→ DIRECTIONS: Return verbatim the records from the line containing "1292x726 pixels. How" through the end of the records, omitting the pictures.

============================================================

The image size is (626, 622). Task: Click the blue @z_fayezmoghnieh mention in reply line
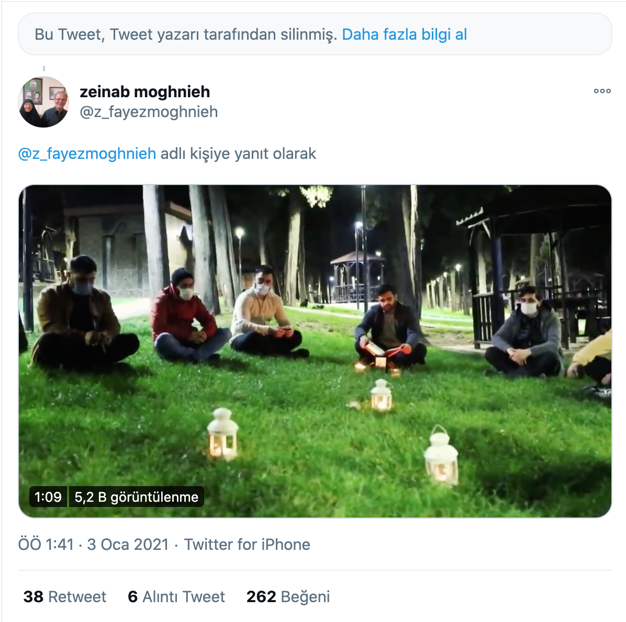[x=87, y=154]

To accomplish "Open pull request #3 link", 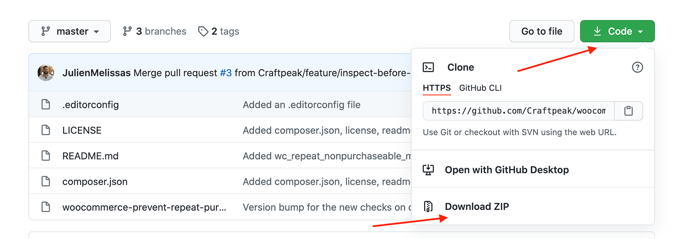I will pyautogui.click(x=226, y=73).
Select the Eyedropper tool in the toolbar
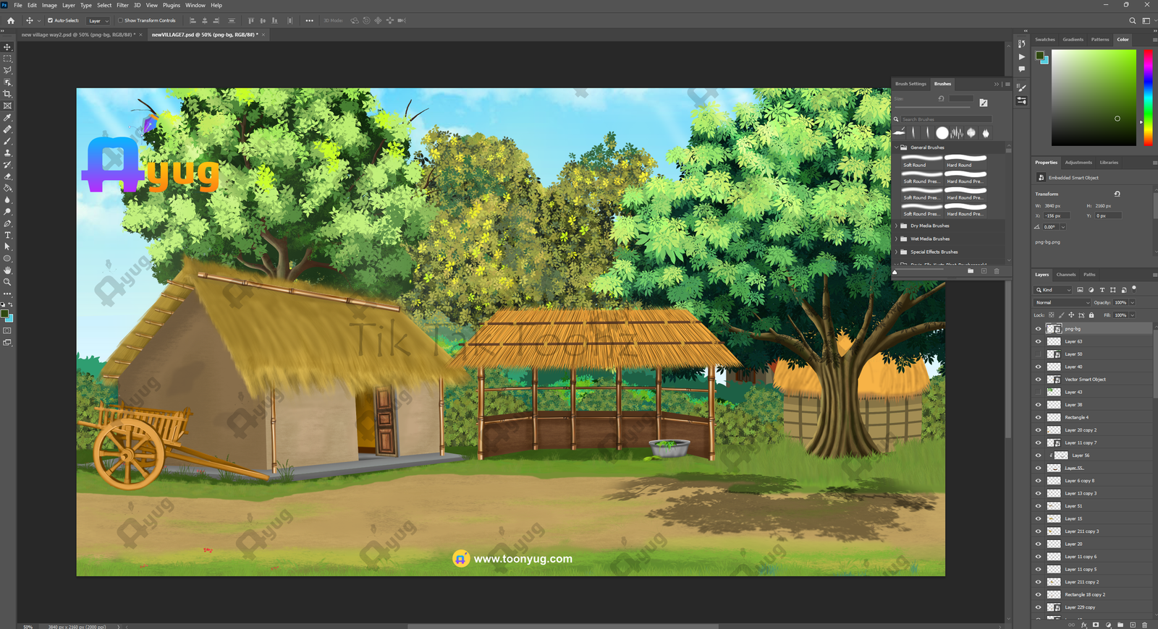Viewport: 1158px width, 629px height. pyautogui.click(x=7, y=118)
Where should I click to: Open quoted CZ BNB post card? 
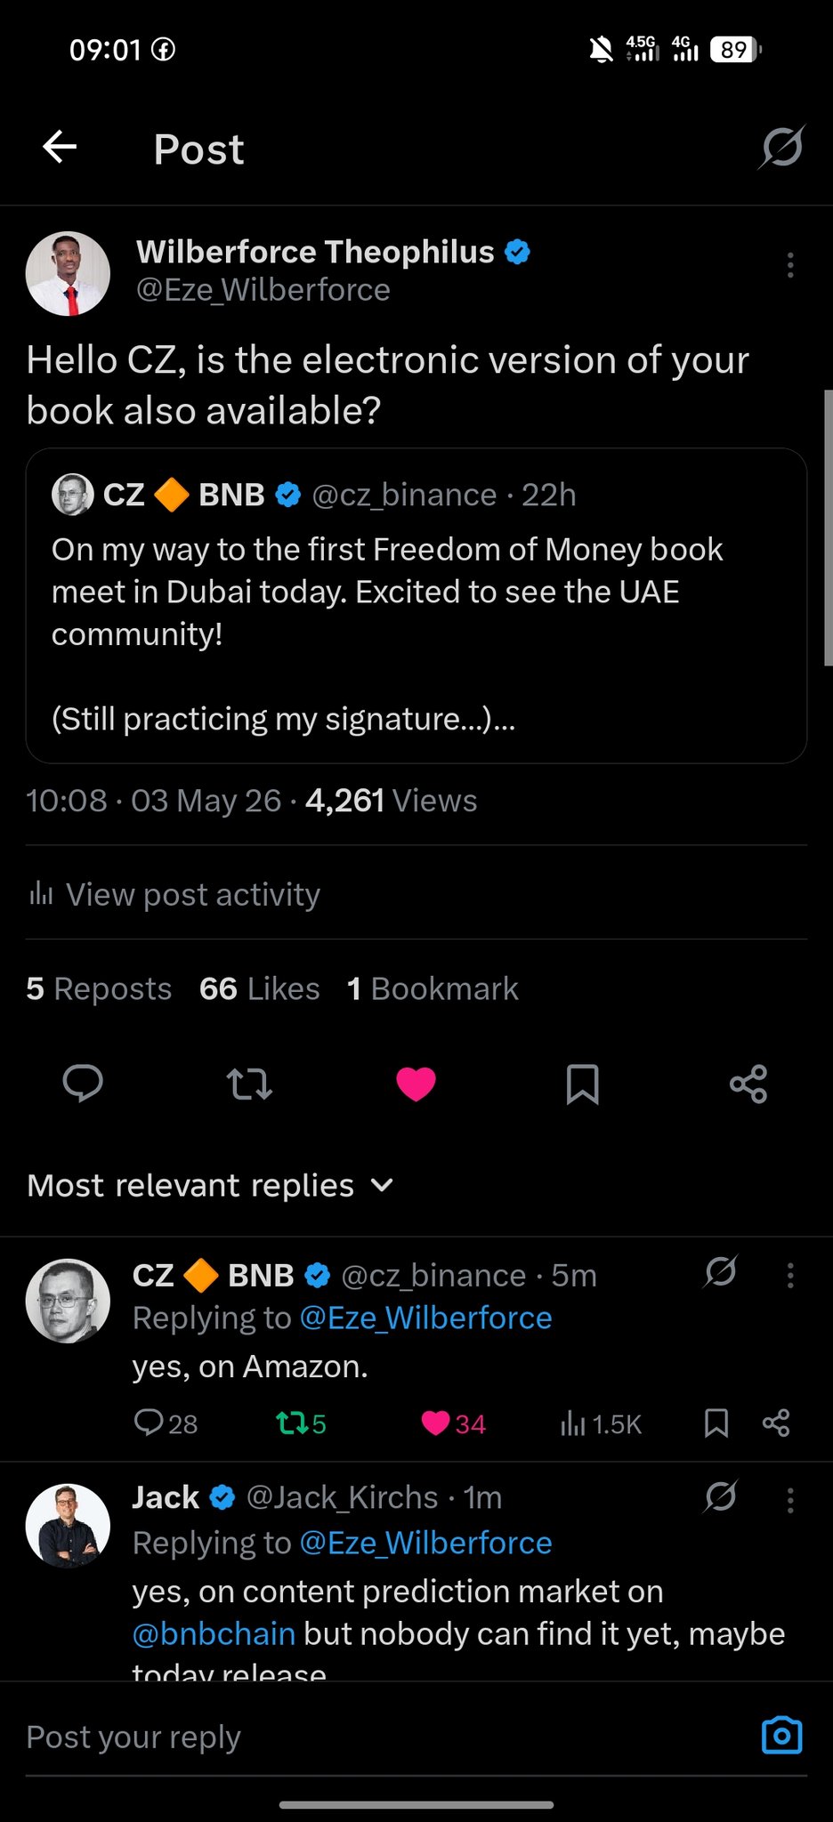(x=416, y=605)
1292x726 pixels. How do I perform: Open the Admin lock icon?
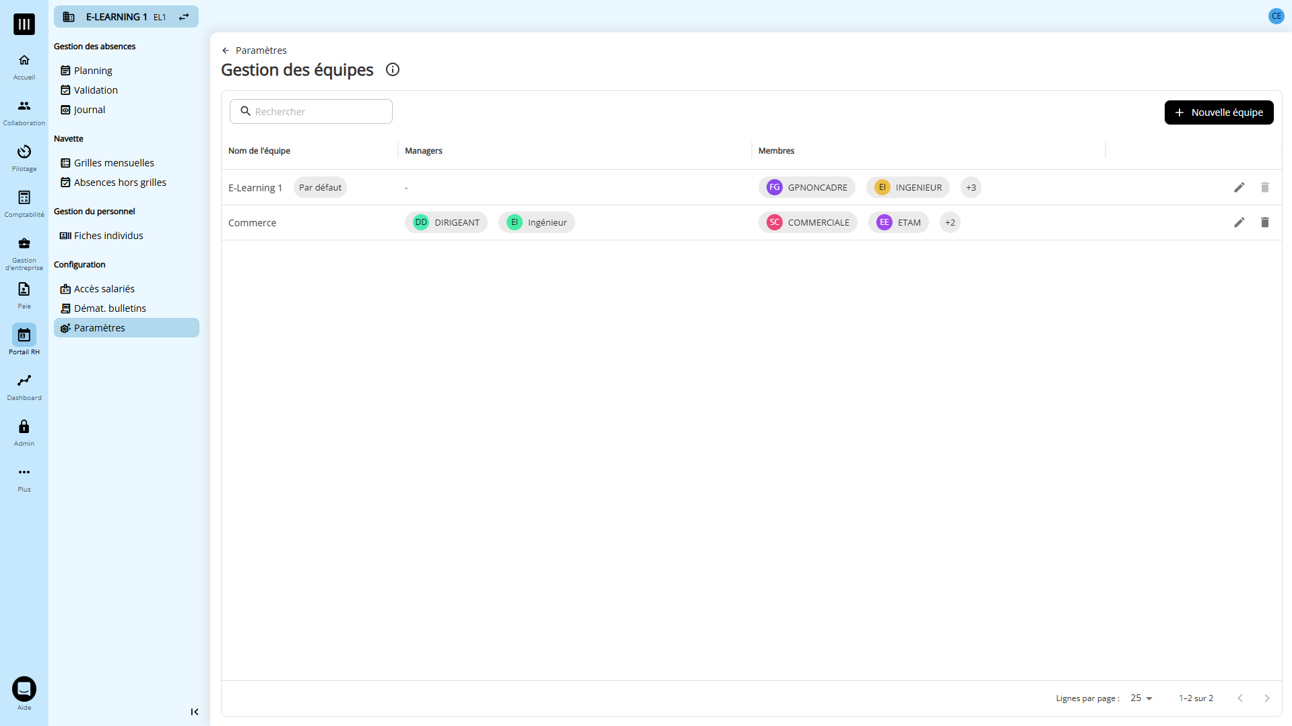point(24,432)
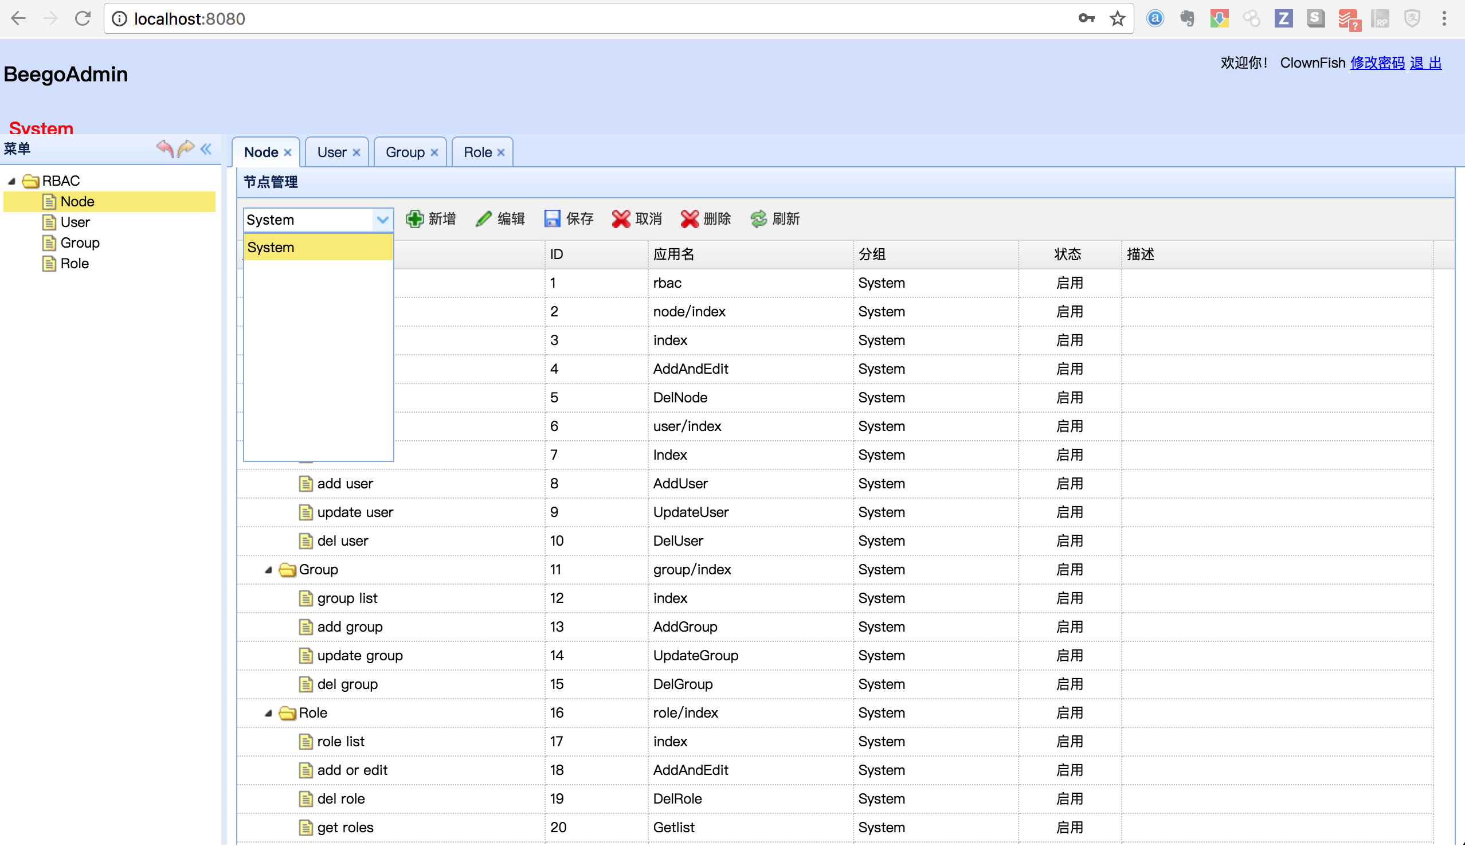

============================================================

→ OUTPUT OF THE TASK:
1292x726 pixels. How do I perform: Open the Admin lock icon?
point(24,432)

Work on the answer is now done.